(Saved entries)

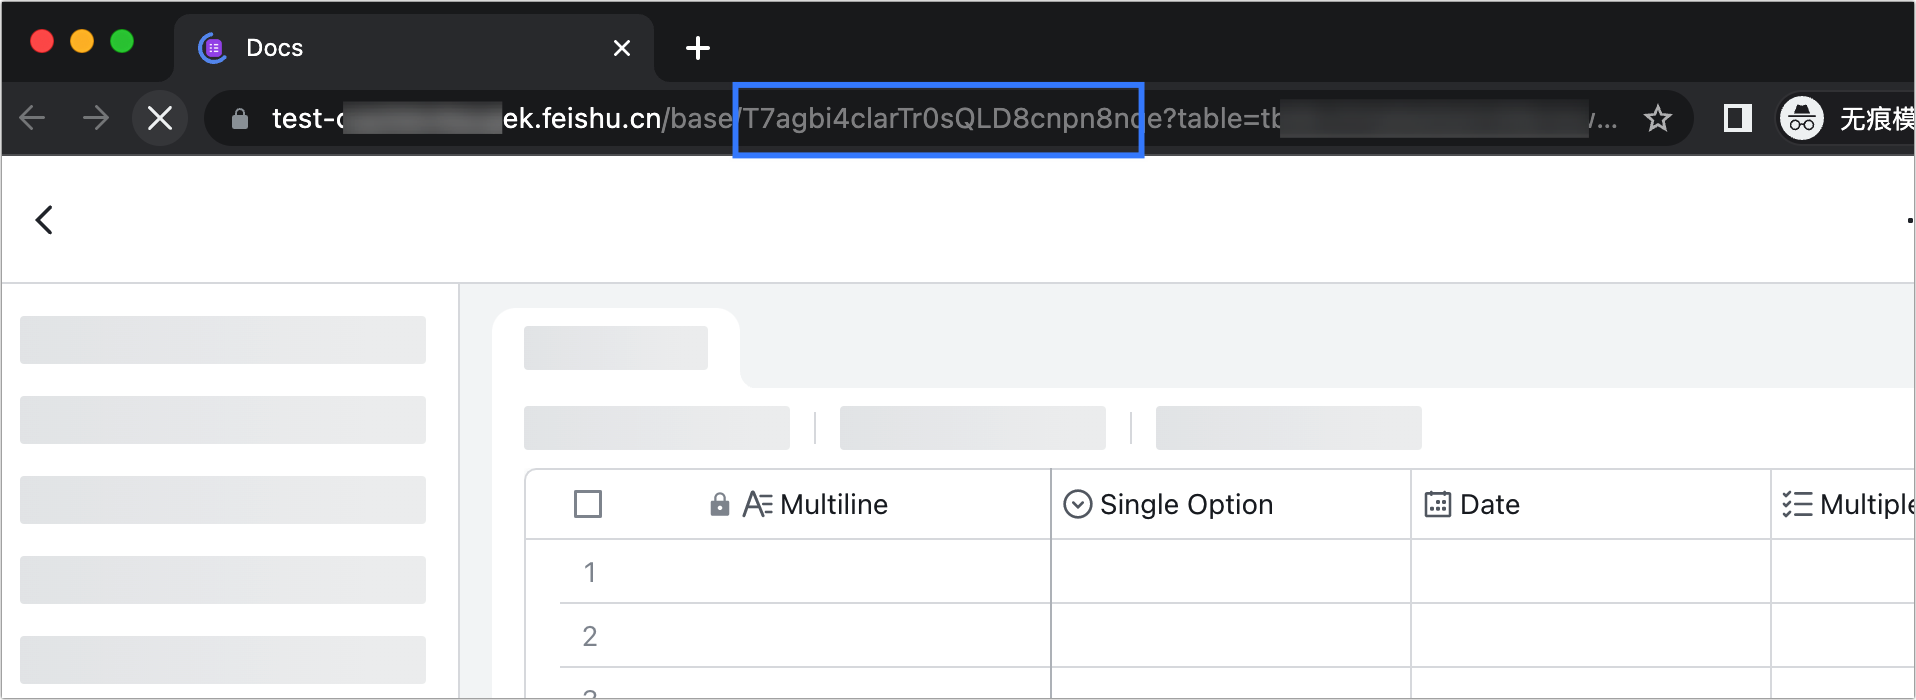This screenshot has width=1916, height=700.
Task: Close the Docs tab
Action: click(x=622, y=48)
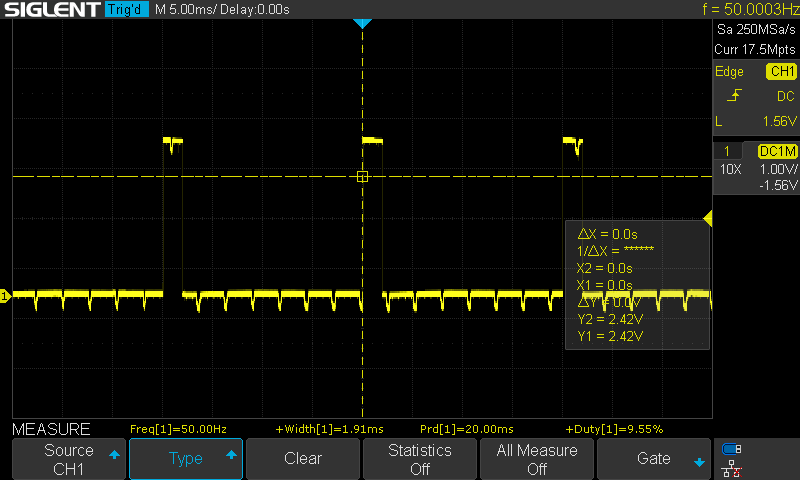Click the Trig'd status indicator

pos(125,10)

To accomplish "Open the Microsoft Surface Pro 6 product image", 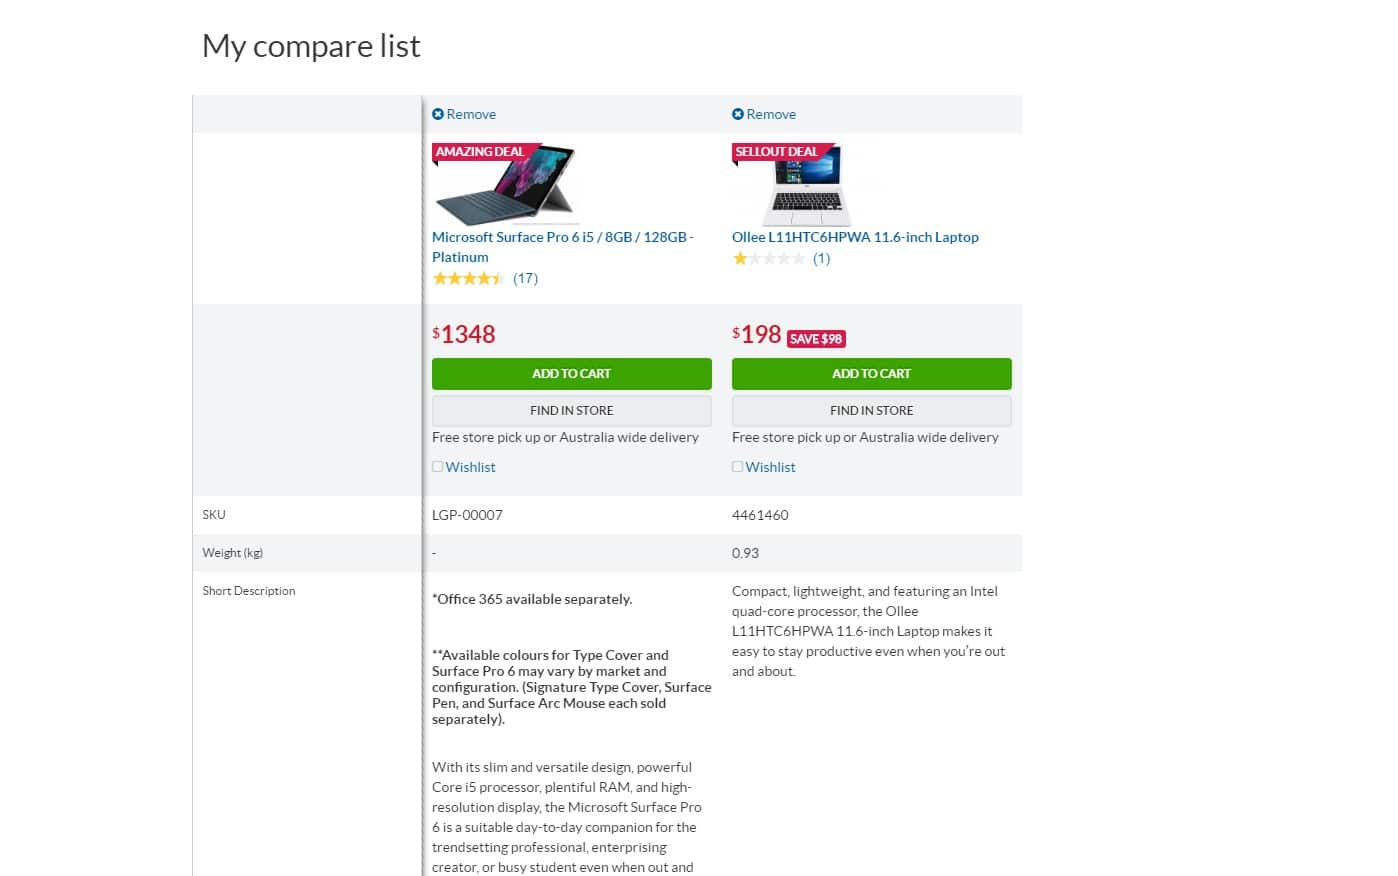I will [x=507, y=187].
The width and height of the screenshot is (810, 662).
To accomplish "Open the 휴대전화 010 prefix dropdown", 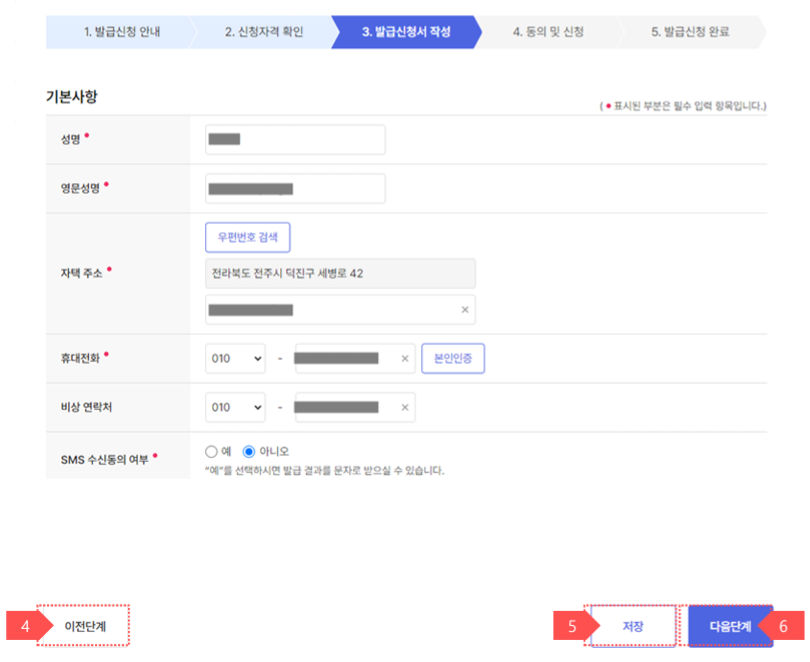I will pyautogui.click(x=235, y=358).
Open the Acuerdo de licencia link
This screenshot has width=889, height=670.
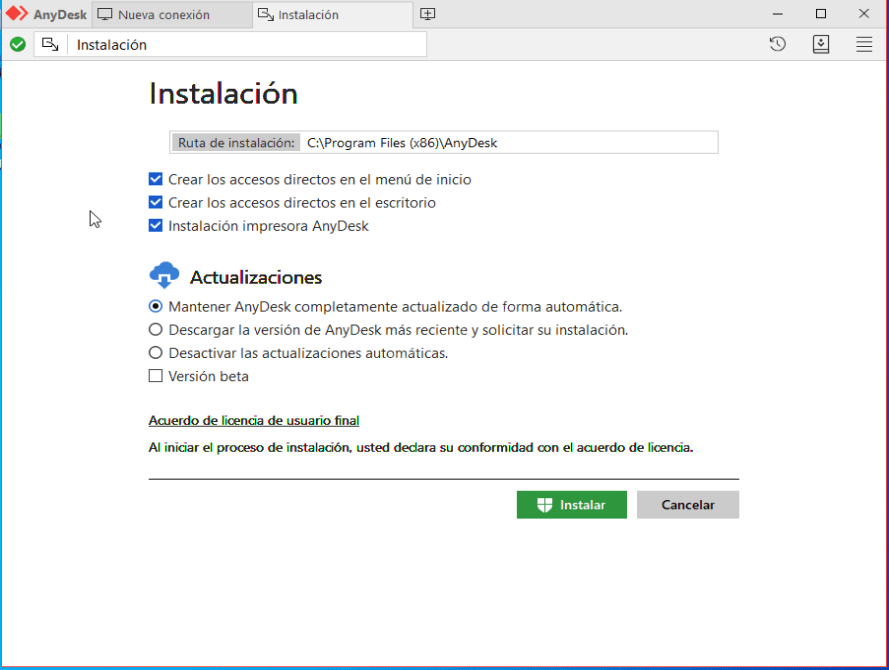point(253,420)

● **WHAT NEEDS TO BE DONE**
The answer must be an exact copy of the lines from the one with "Open the Acuerdo de licencia link" through the final line above, both ends included, and nothing else; pictures stay out.

● **REPLY**
Open the Acuerdo de licencia link
This screenshot has width=889, height=670.
point(253,420)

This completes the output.